Structural issues could damage market competition, say market participants

by | January 26, 2021 | bobsguide

Unreliable payment rails still pose a challenge for third party providers, according to Luke Massie, CEO of VibePay.

Problems with the technical infrastructure of open banking is experienced “most weeks”, says Massie.

The instability of the APIs creates friction, impacting negatively on consumers’ payment process. “If the bank’s API isn’t reliable – or it goes down quite a lot – for the third party who build directly on top of that, it means that our systems go down for that bank.

“This means the quality of service, depending on the banking provider, varies and it’s very hard to build a reliable business or solution on top of that,” he says.

According to Jack Wilson, head of policy and regulatory affairs at TrueLayer, bank APIs frequently suffer periods of unresponsiveness.

“PSD2 requires banks to stress-test their APIs, such as to prepare for their APIs to handle thousands of calls per minute,” he says. “We often see that this has not been done when high volumes of calls cause reliability issues.”

In November, there were more than 5.7 million failed API calls in the UK., according to statistics by Open Banking Implementation Entity (OBIE). Barclays, HSBC personal, Lloyds, Santander and NatWestBank (NWB) were among the banks with the highest recorded failed API calls.

When an API goes down, the bank returns an error. However, most of the time these are not clear messages to open banking providers. “We see various different types of error codes and vague messaging in failure,” said Wilson.

“This makes it more difficult for us to communicate what is happening back to our customer. It also requires constant contact with individual banks to diagnose issues on a case by case basis.”

However, VibePay’s Massie says communicating with certain banks is still a challenge. The most supportive banks have been the neo banks but some “traditional banks are really slow to get back to us,” says Massie. “If there’s a problem with one of the API’s, we raise a support ticket online and it sometimes takes 24 to 48 hours to even get to get a response. Never mind a solution.”

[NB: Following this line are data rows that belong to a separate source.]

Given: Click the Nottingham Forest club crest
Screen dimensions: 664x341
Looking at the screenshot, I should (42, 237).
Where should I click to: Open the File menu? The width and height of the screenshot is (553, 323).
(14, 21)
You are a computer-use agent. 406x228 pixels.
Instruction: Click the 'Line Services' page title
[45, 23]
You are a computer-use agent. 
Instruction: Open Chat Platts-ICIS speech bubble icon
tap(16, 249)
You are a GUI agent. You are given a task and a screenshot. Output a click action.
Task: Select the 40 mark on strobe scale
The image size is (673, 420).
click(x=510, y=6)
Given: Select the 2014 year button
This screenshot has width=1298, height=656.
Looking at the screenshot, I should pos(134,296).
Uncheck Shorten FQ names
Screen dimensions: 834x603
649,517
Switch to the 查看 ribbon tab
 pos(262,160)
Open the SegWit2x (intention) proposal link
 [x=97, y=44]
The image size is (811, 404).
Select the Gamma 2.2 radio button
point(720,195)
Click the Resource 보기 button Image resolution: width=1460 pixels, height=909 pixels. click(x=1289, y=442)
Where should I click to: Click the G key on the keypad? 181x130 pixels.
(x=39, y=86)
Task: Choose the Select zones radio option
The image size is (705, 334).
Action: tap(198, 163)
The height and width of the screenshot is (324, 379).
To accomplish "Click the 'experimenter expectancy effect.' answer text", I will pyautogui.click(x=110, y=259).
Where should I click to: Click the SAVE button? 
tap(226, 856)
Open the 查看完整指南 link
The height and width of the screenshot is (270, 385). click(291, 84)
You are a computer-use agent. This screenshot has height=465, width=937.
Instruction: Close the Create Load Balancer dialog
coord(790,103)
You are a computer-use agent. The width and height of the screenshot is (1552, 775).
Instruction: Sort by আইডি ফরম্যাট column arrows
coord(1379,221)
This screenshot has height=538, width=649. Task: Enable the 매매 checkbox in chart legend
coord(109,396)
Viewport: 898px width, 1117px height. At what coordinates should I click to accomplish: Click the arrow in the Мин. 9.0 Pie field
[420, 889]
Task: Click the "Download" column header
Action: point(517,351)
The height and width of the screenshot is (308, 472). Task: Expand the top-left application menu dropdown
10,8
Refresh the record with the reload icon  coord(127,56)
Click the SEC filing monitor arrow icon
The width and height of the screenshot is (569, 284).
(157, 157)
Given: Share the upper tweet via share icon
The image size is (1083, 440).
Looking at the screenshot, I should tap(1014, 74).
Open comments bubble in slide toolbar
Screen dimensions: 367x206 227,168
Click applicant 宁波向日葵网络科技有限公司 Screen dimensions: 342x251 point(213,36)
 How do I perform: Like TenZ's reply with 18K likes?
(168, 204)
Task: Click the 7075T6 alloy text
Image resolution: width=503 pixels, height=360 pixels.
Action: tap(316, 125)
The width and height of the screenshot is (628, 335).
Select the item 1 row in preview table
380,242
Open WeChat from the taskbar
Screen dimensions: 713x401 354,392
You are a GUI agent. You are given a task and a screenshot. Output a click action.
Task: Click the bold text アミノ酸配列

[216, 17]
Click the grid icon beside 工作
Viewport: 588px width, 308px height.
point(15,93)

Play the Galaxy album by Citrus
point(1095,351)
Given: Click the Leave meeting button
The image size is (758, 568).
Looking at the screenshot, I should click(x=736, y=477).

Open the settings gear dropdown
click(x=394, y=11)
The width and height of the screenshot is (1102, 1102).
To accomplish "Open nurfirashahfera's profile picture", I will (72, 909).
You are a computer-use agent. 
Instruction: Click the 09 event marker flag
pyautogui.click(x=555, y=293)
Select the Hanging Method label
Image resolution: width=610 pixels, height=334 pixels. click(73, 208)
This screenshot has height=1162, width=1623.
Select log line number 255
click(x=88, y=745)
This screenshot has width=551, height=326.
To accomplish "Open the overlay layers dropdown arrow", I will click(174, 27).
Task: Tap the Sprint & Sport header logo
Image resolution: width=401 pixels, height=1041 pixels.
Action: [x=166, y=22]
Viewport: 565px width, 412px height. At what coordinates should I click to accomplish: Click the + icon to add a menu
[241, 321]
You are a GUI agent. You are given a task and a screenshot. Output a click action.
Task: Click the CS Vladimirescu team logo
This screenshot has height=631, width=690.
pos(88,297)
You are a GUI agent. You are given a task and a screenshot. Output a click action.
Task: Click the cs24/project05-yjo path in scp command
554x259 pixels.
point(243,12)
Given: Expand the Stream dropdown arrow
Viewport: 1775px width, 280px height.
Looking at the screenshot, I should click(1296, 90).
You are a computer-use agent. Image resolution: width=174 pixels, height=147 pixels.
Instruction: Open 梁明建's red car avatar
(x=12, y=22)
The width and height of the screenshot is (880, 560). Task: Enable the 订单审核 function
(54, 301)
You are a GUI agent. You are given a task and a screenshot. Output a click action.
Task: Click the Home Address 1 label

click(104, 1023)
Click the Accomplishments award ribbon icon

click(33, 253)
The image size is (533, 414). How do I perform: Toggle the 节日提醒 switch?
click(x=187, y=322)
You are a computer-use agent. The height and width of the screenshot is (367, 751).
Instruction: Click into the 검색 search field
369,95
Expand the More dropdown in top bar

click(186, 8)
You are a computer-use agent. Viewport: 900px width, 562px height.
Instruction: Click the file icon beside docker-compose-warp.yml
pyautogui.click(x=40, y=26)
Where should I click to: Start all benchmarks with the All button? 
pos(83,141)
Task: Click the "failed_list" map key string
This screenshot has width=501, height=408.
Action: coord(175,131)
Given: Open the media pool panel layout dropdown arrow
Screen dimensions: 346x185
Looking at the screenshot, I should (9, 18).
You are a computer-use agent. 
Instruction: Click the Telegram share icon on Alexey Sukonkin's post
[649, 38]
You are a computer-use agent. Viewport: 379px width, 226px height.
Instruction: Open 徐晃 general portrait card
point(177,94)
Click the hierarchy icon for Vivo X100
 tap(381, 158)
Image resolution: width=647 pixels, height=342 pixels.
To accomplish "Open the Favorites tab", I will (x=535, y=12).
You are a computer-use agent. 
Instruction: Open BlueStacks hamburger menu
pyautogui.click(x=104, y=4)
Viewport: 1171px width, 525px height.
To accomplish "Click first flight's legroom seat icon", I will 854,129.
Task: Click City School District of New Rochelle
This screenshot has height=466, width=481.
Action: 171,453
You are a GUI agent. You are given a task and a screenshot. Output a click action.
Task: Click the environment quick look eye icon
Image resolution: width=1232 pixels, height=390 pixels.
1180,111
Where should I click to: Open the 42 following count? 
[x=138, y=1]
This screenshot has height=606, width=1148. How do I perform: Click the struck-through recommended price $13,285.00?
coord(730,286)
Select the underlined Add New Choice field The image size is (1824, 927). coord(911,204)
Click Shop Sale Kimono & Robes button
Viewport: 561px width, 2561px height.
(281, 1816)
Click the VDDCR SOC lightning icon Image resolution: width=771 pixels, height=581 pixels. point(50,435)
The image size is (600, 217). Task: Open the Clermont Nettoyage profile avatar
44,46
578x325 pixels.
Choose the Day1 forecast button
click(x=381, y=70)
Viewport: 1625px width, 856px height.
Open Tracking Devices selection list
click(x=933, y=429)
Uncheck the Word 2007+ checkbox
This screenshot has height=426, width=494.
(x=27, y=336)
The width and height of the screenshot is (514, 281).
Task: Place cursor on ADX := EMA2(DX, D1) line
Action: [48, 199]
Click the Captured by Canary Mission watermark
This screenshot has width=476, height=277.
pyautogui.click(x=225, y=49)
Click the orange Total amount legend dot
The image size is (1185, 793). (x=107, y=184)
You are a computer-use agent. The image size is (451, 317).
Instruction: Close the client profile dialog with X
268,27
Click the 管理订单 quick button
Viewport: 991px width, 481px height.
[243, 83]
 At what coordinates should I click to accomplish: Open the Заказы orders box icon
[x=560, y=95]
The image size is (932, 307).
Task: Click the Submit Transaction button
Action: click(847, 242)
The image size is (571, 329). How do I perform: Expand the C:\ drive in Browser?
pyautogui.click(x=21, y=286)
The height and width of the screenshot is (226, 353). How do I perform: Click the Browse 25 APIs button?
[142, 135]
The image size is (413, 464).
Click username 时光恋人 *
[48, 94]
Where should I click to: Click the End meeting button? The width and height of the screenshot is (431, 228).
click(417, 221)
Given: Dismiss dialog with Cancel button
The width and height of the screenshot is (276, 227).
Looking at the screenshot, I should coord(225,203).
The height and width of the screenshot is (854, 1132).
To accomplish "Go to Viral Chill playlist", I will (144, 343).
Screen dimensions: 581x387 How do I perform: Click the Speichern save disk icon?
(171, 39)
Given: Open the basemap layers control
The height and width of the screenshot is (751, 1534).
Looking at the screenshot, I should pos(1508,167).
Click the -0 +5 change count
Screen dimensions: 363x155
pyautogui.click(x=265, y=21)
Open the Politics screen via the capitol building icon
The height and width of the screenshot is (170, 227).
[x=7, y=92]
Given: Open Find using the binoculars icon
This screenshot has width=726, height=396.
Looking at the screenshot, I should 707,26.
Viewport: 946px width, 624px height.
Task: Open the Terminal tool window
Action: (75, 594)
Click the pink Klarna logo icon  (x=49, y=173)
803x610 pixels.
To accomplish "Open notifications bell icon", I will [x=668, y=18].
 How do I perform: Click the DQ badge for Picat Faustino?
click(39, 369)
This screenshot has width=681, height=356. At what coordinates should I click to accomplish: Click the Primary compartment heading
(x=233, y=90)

Rafa Plantier, UK and Ireland country manager at Tink, said these types of errors are often not reflected in the sandbox environment or in the documentation.

“The response errors do not always provide the details required in order for the third-party providers to fully understand the root-cause of the issue. In turn, that means that they can only discover the true scope of APIs through continuous trial-and-error in a production environment.”

The instability around certain banks API’s could mean consumers chose alternative and more reliable payment methods, according to TrueLayer’s Wilson.

“API outages and unscheduled downtime from banks can be incredibly disruptive to consumers and damaging to open banking-based businesses. Reliability is particularly important for open banking payments, as opposed to data services. If a bank is not available at the check-out for an open banking payment, customers will revert to other payment methods like cards.

“Ultimately, poor bank API reliability can hold back open banking payments as an alternative to traditional methods, damaging competition.”